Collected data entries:
▼
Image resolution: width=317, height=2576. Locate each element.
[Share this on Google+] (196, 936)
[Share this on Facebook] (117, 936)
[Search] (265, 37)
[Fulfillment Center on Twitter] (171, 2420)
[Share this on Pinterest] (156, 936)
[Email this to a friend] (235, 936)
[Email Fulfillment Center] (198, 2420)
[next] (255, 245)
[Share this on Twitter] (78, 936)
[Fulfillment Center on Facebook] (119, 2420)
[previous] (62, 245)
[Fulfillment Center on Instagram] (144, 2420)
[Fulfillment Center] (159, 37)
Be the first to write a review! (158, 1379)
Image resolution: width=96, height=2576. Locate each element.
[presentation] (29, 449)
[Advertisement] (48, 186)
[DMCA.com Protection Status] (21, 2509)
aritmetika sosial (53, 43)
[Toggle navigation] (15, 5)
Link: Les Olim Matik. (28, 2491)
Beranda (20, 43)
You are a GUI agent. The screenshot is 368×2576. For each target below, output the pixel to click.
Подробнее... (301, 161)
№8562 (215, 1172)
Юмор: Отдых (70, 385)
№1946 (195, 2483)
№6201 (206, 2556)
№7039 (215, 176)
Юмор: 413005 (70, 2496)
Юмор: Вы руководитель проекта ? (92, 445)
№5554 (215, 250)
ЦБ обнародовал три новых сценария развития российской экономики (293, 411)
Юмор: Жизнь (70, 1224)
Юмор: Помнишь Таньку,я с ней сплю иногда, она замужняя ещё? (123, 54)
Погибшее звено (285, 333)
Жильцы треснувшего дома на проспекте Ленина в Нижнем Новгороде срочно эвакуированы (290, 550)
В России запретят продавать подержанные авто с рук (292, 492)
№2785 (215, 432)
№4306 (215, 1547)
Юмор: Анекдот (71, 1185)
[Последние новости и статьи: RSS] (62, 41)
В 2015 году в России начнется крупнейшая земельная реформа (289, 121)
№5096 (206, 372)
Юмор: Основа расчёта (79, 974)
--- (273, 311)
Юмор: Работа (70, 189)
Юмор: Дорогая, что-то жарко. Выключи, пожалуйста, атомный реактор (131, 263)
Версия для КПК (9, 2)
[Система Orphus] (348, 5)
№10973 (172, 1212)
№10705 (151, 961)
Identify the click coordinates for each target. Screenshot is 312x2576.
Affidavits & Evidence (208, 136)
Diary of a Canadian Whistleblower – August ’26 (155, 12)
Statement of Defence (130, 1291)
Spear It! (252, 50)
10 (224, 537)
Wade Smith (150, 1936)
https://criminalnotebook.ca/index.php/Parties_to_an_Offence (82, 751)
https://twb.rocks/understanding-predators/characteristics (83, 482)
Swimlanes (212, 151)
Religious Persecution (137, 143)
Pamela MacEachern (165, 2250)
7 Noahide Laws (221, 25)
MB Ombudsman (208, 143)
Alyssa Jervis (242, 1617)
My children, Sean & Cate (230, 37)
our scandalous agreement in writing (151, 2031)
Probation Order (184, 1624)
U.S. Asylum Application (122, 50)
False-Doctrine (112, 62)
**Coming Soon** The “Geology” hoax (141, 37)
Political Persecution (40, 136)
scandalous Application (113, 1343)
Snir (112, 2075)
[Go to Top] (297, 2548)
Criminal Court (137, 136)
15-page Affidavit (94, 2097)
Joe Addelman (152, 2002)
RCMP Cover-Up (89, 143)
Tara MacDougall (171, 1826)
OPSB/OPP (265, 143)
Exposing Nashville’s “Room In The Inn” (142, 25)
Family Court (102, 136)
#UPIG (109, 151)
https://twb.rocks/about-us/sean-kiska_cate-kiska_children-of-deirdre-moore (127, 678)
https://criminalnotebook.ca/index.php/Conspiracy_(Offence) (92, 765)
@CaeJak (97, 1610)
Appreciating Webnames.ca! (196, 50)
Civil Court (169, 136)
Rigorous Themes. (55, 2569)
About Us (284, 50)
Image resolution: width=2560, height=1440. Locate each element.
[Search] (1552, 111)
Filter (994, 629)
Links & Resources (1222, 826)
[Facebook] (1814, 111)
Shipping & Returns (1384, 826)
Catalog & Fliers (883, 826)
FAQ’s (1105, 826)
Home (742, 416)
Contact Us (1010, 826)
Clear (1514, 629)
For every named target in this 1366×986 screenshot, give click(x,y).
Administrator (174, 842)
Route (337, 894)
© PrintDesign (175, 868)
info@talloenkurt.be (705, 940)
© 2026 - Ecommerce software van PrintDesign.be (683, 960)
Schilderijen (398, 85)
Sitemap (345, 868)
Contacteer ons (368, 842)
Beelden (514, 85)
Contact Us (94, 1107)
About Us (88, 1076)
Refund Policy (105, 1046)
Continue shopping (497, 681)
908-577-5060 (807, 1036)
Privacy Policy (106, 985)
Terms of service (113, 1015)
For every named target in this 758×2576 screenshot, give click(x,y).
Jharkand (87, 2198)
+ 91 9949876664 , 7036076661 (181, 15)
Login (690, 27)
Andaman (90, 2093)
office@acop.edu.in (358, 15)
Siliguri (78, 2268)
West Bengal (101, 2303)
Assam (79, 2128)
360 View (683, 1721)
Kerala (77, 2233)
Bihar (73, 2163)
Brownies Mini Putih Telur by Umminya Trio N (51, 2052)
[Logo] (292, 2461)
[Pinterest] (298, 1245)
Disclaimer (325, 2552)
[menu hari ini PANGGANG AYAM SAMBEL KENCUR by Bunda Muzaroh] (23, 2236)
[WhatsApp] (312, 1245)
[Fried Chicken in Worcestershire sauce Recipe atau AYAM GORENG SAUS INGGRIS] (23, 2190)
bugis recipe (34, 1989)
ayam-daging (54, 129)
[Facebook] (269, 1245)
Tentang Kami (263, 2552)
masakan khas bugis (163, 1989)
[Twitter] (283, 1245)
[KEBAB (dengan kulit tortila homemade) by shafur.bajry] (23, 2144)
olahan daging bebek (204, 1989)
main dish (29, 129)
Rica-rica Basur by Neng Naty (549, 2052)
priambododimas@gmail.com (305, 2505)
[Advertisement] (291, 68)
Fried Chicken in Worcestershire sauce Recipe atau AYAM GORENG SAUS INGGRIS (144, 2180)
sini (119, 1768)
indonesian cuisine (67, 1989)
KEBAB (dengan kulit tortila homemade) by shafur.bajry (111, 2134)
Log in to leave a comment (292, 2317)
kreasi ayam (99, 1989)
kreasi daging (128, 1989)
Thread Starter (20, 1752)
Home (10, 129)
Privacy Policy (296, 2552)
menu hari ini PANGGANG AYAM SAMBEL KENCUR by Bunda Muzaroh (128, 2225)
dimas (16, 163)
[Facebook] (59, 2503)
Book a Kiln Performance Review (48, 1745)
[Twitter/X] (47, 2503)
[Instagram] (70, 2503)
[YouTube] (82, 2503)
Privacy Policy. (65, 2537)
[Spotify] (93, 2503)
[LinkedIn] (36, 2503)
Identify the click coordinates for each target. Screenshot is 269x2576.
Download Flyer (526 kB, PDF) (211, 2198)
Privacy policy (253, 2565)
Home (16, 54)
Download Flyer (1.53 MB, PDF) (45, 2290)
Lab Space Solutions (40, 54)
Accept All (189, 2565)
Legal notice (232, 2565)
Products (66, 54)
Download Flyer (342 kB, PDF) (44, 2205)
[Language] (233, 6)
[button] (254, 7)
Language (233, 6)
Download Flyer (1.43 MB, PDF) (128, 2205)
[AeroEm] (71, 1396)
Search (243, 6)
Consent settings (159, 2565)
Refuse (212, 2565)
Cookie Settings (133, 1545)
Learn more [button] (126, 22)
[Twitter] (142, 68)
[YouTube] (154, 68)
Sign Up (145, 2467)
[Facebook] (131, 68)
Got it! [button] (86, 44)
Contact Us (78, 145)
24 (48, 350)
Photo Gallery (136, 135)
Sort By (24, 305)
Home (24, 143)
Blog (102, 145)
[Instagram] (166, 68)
▲
What the task asks: All of the entries need to be given again, word for word.

Answer section:
Image resolution: width=317, height=2576. Locate each element.
[Share this on Google+] (196, 936)
[Share this on Facebook] (117, 936)
[Search] (265, 37)
[Fulfillment Center on Twitter] (171, 2420)
[Share this on Pinterest] (156, 936)
[Email this to a friend] (235, 936)
[Email Fulfillment Center] (198, 2420)
[next] (255, 245)
[Share this on Twitter] (78, 936)
[Fulfillment Center on Facebook] (119, 2420)
[previous] (62, 245)
[Fulfillment Center on Instagram] (144, 2420)
[Fulfillment Center] (159, 37)
Be the first to write a review! (158, 1379)
Image resolution: width=96, height=2576. Locate each element.
[presentation] (29, 449)
[Advertisement] (48, 186)
[DMCA.com Protection Status] (21, 2509)
aritmetika sosial (53, 43)
[Toggle navigation] (15, 5)
Link: Les Olim Matik. (28, 2491)
Beranda (20, 43)
You are a GUI agent. The screenshot is 368×2576. For each target below, output the pixel to click.
Подробнее... (301, 161)
№8562 (215, 1172)
Юмор: Отдых (70, 385)
№1946 (195, 2483)
№6201 (206, 2556)
№7039 (215, 176)
Юмор: 413005 (70, 2496)
Юмор: Вы руководитель проекта ? (92, 445)
№5554 (215, 250)
ЦБ обнародовал три новых сценария развития российской экономики (293, 411)
Юмор: Жизнь (70, 1224)
Юмор: Помнишь Таньку,я с ней сплю иногда, она замужняя ещё? (123, 54)
Погибшее звено (285, 333)
Жильцы треснувшего дома на проспекте Ленина в Нижнем Новгороде срочно эвакуированы (290, 550)
В России запретят продавать подержанные авто с рук (292, 492)
№2785 (215, 432)
№4306 (215, 1547)
Юмор: Анекдот (71, 1185)
[Последние новости и статьи: RSS] (62, 41)
В 2015 году в России начнется крупнейшая земельная реформа (289, 121)
№5096 (206, 372)
Юмор: Основа расчёта (79, 974)
--- (273, 311)
Юмор: Работа (70, 189)
Юмор: Дорогая, что-то жарко. Выключи, пожалуйста, атомный реактор (131, 263)
Версия для КПК (9, 2)
[Система Orphus] (348, 5)
№10973 (172, 1212)
№10705 (151, 961)
Identify the click coordinates for each target. Screenshot is 312x2576.
Affidavits & Evidence (208, 136)
Diary of a Canadian Whistleblower – August ’26 (155, 12)
Statement of Defence (130, 1291)
Spear It! (252, 50)
10 (224, 537)
Wade Smith (150, 1936)
https://criminalnotebook.ca/index.php/Parties_to_an_Offence (82, 751)
https://twb.rocks/understanding-predators/characteristics (83, 482)
Swimlanes (212, 151)
Religious Persecution (137, 143)
Pamela MacEachern (165, 2250)
7 Noahide Laws (221, 25)
MB Ombudsman (208, 143)
Alyssa Jervis (242, 1617)
My children, Sean & Cate (230, 37)
our scandalous agreement in writing (151, 2031)
Probation Order (184, 1624)
U.S. Asylum Application (122, 50)
False-Doctrine (112, 62)
**Coming Soon** The “Geology” hoax (141, 37)
Political Persecution (40, 136)
scandalous Application (113, 1343)
Snir (112, 2075)
[Go to Top] (297, 2548)
Criminal Court (137, 136)
15-page Affidavit (94, 2097)
Joe Addelman (152, 2002)
RCMP Cover-Up (89, 143)
Tara MacDougall (171, 1826)
OPSB/OPP (265, 143)
Exposing Nashville’s “Room In The Inn” (142, 25)
Family Court (102, 136)
#UPIG (109, 151)
https://twb.rocks/about-us/sean-kiska_cate-kiska_children-of-deirdre-moore (127, 678)
https://criminalnotebook.ca/index.php/Conspiracy_(Offence) (92, 765)
@CaeJak (97, 1610)
Appreciating Webnames.ca! (196, 50)
Civil Court (169, 136)
Rigorous Themes. (55, 2569)
About Us (284, 50)
Image resolution: width=2560, height=1440. Locate each element.
[Search] (1552, 111)
Filter (994, 629)
Links & Resources (1222, 826)
[Facebook] (1814, 111)
Shipping & Returns (1384, 826)
Catalog & Fliers (883, 826)
FAQ’s (1105, 826)
Home (742, 416)
Contact Us (1010, 826)
Clear (1514, 629)
For every named target in this 1366×986 screenshot, give click(x,y).
Administrator (174, 842)
Route (337, 894)
© PrintDesign (175, 868)
info@talloenkurt.be (705, 940)
© 2026 - Ecommerce software van PrintDesign.be (683, 960)
Schilderijen (398, 85)
Sitemap (345, 868)
Contacteer ons (368, 842)
Beelden (514, 85)
Contact Us (94, 1107)
About Us (88, 1076)
Refund Policy (105, 1046)
Continue shopping (497, 681)
908-577-5060 (807, 1036)
Privacy Policy (106, 985)
Terms of service (113, 1015)
For every named target in this 758×2576 screenshot, give click(x,y).
Jharkand (87, 2198)
+ 91 9949876664 , 7036076661 (181, 15)
Login (690, 27)
Andaman (90, 2093)
office@acop.edu.in (358, 15)
Siliguri (78, 2268)
West Bengal (101, 2303)
Assam (79, 2128)
360 View (683, 1721)
Kerala (77, 2233)
Bihar (73, 2163)
Brownies Mini Putih Telur by Umminya Trio N (51, 2052)
[Logo] (292, 2461)
[Pinterest] (298, 1245)
Disclaimer (325, 2552)
[menu hari ini PANGGANG AYAM SAMBEL KENCUR by Bunda Muzaroh] (23, 2236)
[WhatsApp] (312, 1245)
[Fried Chicken in Worcestershire sauce Recipe atau AYAM GORENG SAUS INGGRIS] (23, 2190)
bugis recipe (34, 1989)
ayam-daging (54, 129)
[Facebook] (269, 1245)
Tentang Kami (263, 2552)
masakan khas bugis (163, 1989)
[Twitter] (283, 1245)
[KEBAB (dengan kulit tortila homemade) by shafur.bajry] (23, 2144)
olahan daging bebek (204, 1989)
main dish (29, 129)
Rica-rica Basur by Neng Naty (549, 2052)
priambododimas@gmail.com (305, 2505)
[Advertisement] (291, 68)
Fried Chicken in Worcestershire sauce Recipe atau AYAM GORENG SAUS INGGRIS (144, 2180)
sini (119, 1768)
indonesian cuisine (67, 1989)
KEBAB (dengan kulit tortila homemade) by shafur.bajry (111, 2134)
Log in to leave a comment (292, 2317)
kreasi ayam (99, 1989)
kreasi daging (128, 1989)
Thread Starter (20, 1752)
Home (10, 129)
Privacy Policy (296, 2552)
menu hari ini PANGGANG AYAM SAMBEL KENCUR by Bunda Muzaroh (128, 2225)
dimas (16, 163)
[Facebook] (59, 2503)
Book a Kiln Performance Review (48, 1745)
[Twitter/X] (47, 2503)
[Instagram] (70, 2503)
[YouTube] (82, 2503)
Privacy Policy. (65, 2537)
[Spotify] (93, 2503)
[LinkedIn] (36, 2503)
Identify the click coordinates for each target. Screenshot is 269x2576.
Download Flyer (526 kB, PDF) (211, 2198)
Privacy policy (253, 2565)
Home (16, 54)
Download Flyer (1.53 MB, PDF) (45, 2290)
Lab Space Solutions (40, 54)
Accept All (189, 2565)
Legal notice (232, 2565)
Products (66, 54)
Download Flyer (342 kB, PDF) (44, 2205)
[Language] (233, 6)
[button] (254, 7)
Language (233, 6)
Download Flyer (1.43 MB, PDF) (128, 2205)
[AeroEm] (71, 1396)
Search (243, 6)
Consent settings (159, 2565)
Refuse (212, 2565)
Cookie Settings (133, 1545)
Learn more [button] (126, 22)
[Twitter] (142, 68)
[YouTube] (154, 68)
Sign Up (145, 2467)
[Facebook] (131, 68)
Got it! [button] (86, 44)
Contact Us (78, 145)
24 (48, 350)
Photo Gallery (136, 135)
Sort By (24, 305)
Home (24, 143)
Blog (102, 145)
[Instagram] (166, 68)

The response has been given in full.